Sharp American hotelier André Balazs has been waiting to make his power move into London for quite some time now. Back in 2006 he was knuckle-bitingly close. Together with the property developer Anton Bilton, Balazs submitted a £100m bid for Fortress House, one of the landmark buildings of post-war London to be found on Savile Row

At the eleventh hour, however, the bid failed. Of course, this made Balazs even more determined. This month - with the opening of the Chiltern Street Firehouse, a 26-room palace of opulence located in hip, villagey Marylebone, that is part oligarch haven, part high-end aristo-aesthete hang-out - his ambitions (and those of his co-developer Harry Handelsman and investors including Google's Eric Schmidt and Diesel's Renzo Rosso) will finally be realised.

The son of Hungarian immigrants who fled to Sweden during the Second World War before settling down in Cambridge, Massachusetts, the young Balazs read humanities at Cornell University before going on to do a postgraduate business and journalism course at Columbia University, New York. On completion, however, rather than entering the media, he and his father founded what would become a successful biotech company, Biomatrix. Living, walking and working deep within the frenetic, raw streets of SoHo, Balazs' entrepreneurial eye became drawn to the potential of the then cast-iron manufacturing buildings lying abandoned, which were a world away from the fashion stores and high-end eateries of today. 

Opening a nightclub in the Meatpacking District called MK whetted his hospitality-impresario appetite, after which he made his first -significant acquisition when he took over the legendary Chateau Marmont, Los Angeles, in 1990. Although the hotel's walls were riddled with starry stories - Jean Harlow slept with Clark Gable in one of its suites; Greta Garbo was once a resident and John Belushi died in one of the private bungalows - the hotel itself had fallen into disrepair. What Balazs was able to do was keep the hotel's priceless Hollywood heritage, yet upgrade and repair every fitting, floor and fabric in order to meet the requirements of the modern, fast-moving, supremely demanding traveller.

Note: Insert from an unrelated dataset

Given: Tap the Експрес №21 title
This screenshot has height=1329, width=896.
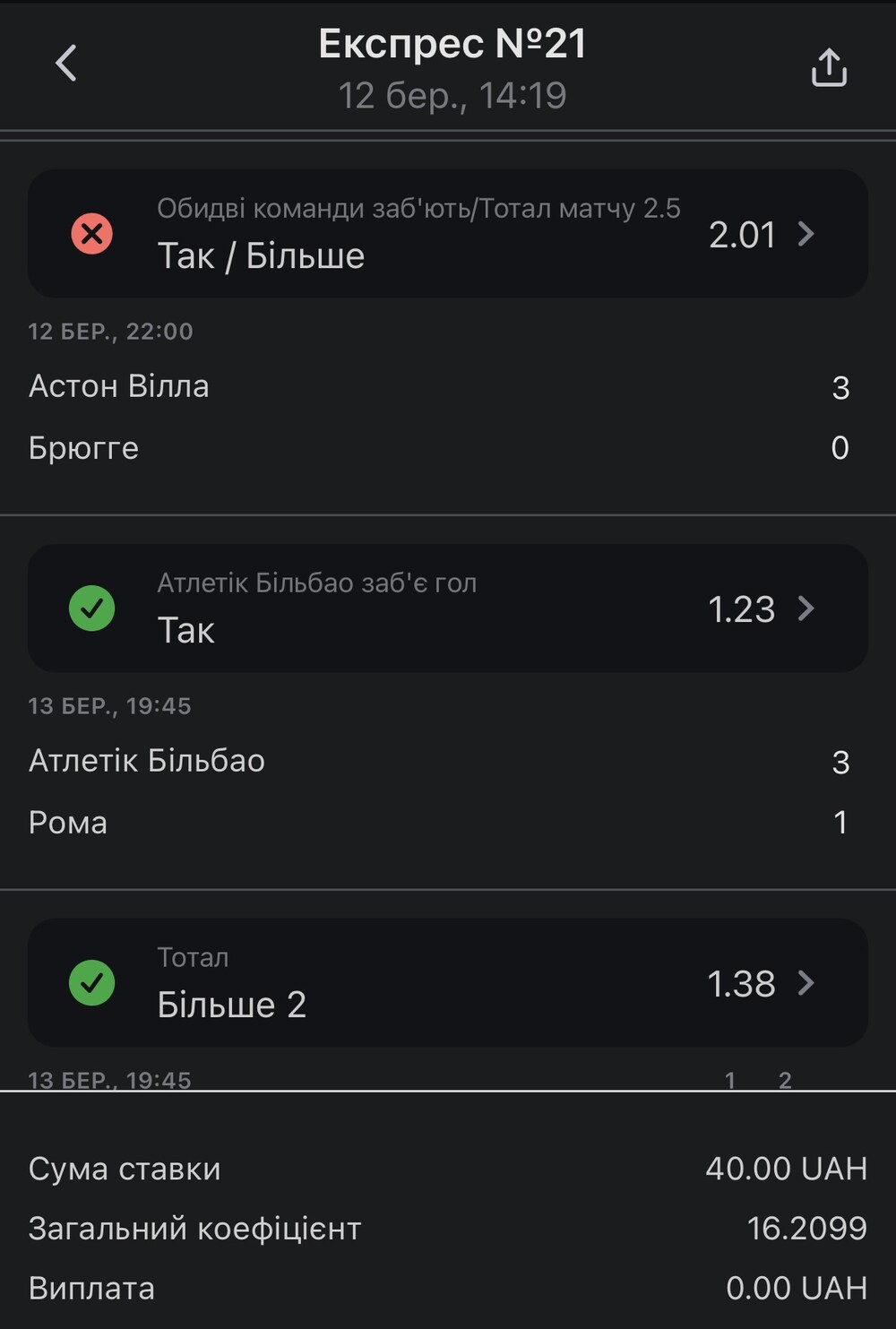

There's no doubt the Chiltern Street Firehouse will become the jet set's home from homes

Balazs' tastemaking reputation was cemented- with the opening of the 75-room Mercer in New York, a hotel where early residents included both Rupert Murdoch andCalvin Klein. The understated yet chic subtleties of the Mercer have since made the property first choice for a heady mix of actors, fashion designers and figureheads from the entertainment industries. Soon after the Mercer, he opened the Standard Hollywood, later followed by the Standard High Line in Manhattan - both succeed in being affordable lodgings that are everything chain hotels are not: sexy and whimsical. 

Rex Features

For Balazs it's all about stimulating what he calls "moments". Like the peak-a-boo floor-to-ceiling windows in the Standard High Line or the pretty, near-naked models he places in a Perspex box at the reception to the Standard Hollywood. Balazs understands that rather than simply having a great bar or a cool restaurant, hotels have to give each guest an experience that lasts much more than 24 hours. He takes great care in thinking about every kind of nuanced space for every kind of activity - whether that be a business dinner, a drink with friends, or a more salacious experience with someone you hardly know. 

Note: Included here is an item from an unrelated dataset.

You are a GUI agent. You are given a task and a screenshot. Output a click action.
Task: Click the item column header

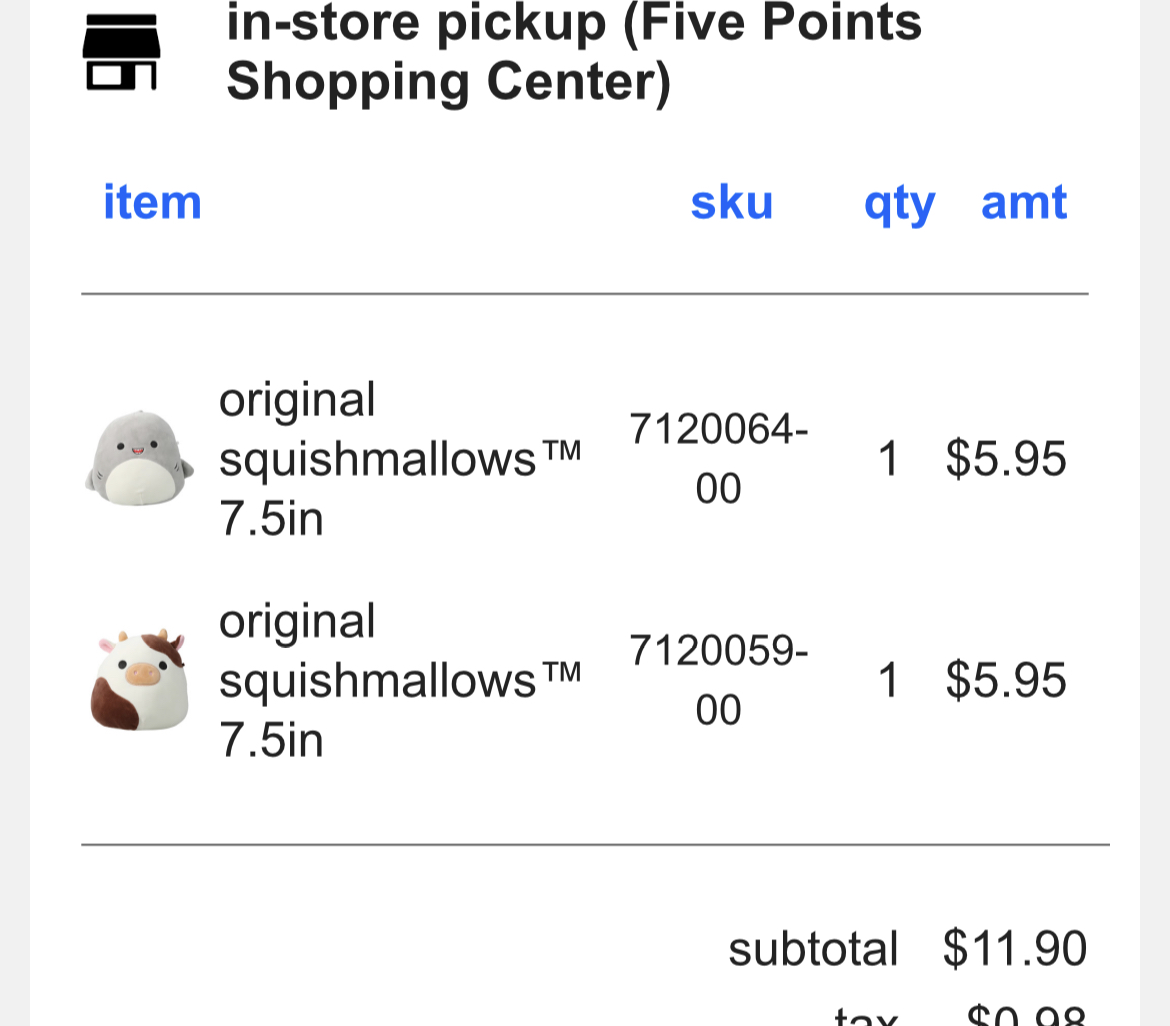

Chiltern Street Firehouse - built in 1889 and designed by architect Robert Pearsall - with its working fireplaces in most suites, rich textures and exposed wood used throughout, will slot perfectly into Balazs' luxury collection of properties. It is a set that, alongside the Mercer, includes Sunset Beach in Shelter Island, New York. Using the idea of a grand old English house, the main restaurant will be home to Michelin-starred chefNuno Mendes, and the intimate bar is the perfect place to either drop in, drop out or to drop your schedule for the rest of the afternoon. There's no doubt it will quickly become the capital's wealthy jet set's home from homes. The playboy king of American hotels has final arrived. London, it's your round.